Le vieillissement de la population française et les besoins immenses qui en découlent en matière de prise en charge de la perte d’autonomie sont connus depuis longtemps.
La Direction de la recherche, des études, de l’évaluation et des statistiques (Dress) souligne, qu’en 2050, 2,8 millions de personnes âgées seront en perte d’autonomie (soit 738 000 personnes de plus qu’en 2026). La Dress a calculé qu’il faudrait, en 2050, 305 000 places supplémentaires en Ehpad (+56 %) ainsi que la création d’un minimum de 202 000 emplois.
Charlotte Parmentier-Lecocq, ministre déléguée chargée de l’autonomie et des personnes handicapées, devait présenter un plan « Grand âge », le 12 février 2026.Ses préoccupations électorales étant prioritaires, elle a décidé de quitter le gouvernement. La présentation du plan a donc purement et simplement été reportée sine die. Cette décision démontre le peu de cas que fait le gouvernement actuel des besoins des retraités∙es et des personnes âgées en perte d’autonomie.

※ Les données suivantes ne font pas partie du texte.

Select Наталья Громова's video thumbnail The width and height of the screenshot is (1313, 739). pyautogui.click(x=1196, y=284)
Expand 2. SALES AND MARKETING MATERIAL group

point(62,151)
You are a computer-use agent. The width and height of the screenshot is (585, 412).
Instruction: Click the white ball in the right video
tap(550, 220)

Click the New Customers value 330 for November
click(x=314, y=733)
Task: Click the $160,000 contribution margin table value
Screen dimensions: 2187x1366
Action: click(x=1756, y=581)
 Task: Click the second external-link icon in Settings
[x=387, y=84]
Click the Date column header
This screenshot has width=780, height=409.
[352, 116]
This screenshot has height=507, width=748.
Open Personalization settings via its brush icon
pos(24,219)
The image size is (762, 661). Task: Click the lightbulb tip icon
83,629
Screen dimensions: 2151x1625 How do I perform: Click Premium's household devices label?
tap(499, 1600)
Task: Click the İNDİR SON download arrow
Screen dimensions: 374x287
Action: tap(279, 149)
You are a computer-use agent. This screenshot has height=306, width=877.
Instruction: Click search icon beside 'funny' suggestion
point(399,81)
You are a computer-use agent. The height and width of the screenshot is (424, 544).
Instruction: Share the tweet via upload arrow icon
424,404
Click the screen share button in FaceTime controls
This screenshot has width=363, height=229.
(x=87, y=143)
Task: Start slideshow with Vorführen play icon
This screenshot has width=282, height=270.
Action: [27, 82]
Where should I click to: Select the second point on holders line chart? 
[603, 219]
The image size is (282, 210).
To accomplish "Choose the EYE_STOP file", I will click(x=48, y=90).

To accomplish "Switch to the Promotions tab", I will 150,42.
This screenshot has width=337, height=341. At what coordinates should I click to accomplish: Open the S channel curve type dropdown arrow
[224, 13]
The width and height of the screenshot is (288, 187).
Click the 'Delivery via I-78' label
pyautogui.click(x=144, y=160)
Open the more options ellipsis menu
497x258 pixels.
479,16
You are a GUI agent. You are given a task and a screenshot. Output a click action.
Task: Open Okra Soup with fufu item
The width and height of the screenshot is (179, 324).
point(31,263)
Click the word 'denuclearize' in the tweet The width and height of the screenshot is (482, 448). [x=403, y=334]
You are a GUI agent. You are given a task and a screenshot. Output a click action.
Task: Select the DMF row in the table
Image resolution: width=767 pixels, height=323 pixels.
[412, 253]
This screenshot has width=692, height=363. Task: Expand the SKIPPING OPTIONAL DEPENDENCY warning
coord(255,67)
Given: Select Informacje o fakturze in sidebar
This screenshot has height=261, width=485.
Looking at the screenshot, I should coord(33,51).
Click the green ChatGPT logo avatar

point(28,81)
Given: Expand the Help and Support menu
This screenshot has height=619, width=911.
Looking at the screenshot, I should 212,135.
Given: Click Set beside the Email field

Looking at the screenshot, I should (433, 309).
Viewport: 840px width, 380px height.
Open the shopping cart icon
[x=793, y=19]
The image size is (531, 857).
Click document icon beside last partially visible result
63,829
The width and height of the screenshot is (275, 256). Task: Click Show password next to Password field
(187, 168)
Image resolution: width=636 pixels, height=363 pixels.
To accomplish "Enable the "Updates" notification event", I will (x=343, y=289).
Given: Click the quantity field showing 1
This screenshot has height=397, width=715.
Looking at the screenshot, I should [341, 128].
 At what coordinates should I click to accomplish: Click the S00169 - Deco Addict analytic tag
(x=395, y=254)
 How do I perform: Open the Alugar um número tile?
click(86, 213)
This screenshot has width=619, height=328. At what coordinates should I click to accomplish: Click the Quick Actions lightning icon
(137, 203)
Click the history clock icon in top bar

Aujourd’hui, la perte d’autonomie d’une personne âgée ou handicapée est souvent prise en charge par une parenté, un∙e conjoint∙e. La charge mentale et physique imposée aux aidant∙es et aux personnes en perte d’autonomie par le manque de moyens et de structures d’accueil est intolérable.
Bien vieillir est un droit mais aussi un enjeu de société.
Certes, nous n’attendions pas grand-chose de ce plan puisque le volet qui concerne le financement est reporté à après l’élection présidentielle de 2027. Mais, il aurait pu permettre d’avoir un large débat sur les mesures à prendre pour répondre aux besoins de la population et plus particulièrement des personnes en perte d’autonomie. Pour l’UCR-CGT, il y a urgence à agir. Cela passe notamment par :
- La création d’un grand service public de l’aide à l’autonomie en établissement comme à domicile, avec du personnel formé, qualifié et correctement rémunéré. Il permettrait d’avoir une offre globale ainsi qu’une coordination des acteurs intervenant dans les domaines du médical, du médico-social et du social.
- La perte d’autonomie et son financement par une cotisation sociale supplémentaire doivent relever de la branche maladie de la Sécurité sociale. Ainsi, la Contribution additionnelle de solidarité pour l’autonomie (CASA) et la Contribution solidarité autonomie (CSA) -journée de travail « gratuit » pour les actifs- supportées par les citoyen∙nes, les retraité∙es et les salarié ∙es doivent être supprimées.
Le 2 avril prochain, à l’appel de six organisations, UCR-CGT, FSU, Solidaires, LSR, FGR-FP, Ensemble&Solidaires, les retraité∙es seront mobilisé∙es pour revendiquer de véritables moyens humains et financiers pour une réelle prise en charge de la perte d’autonomie.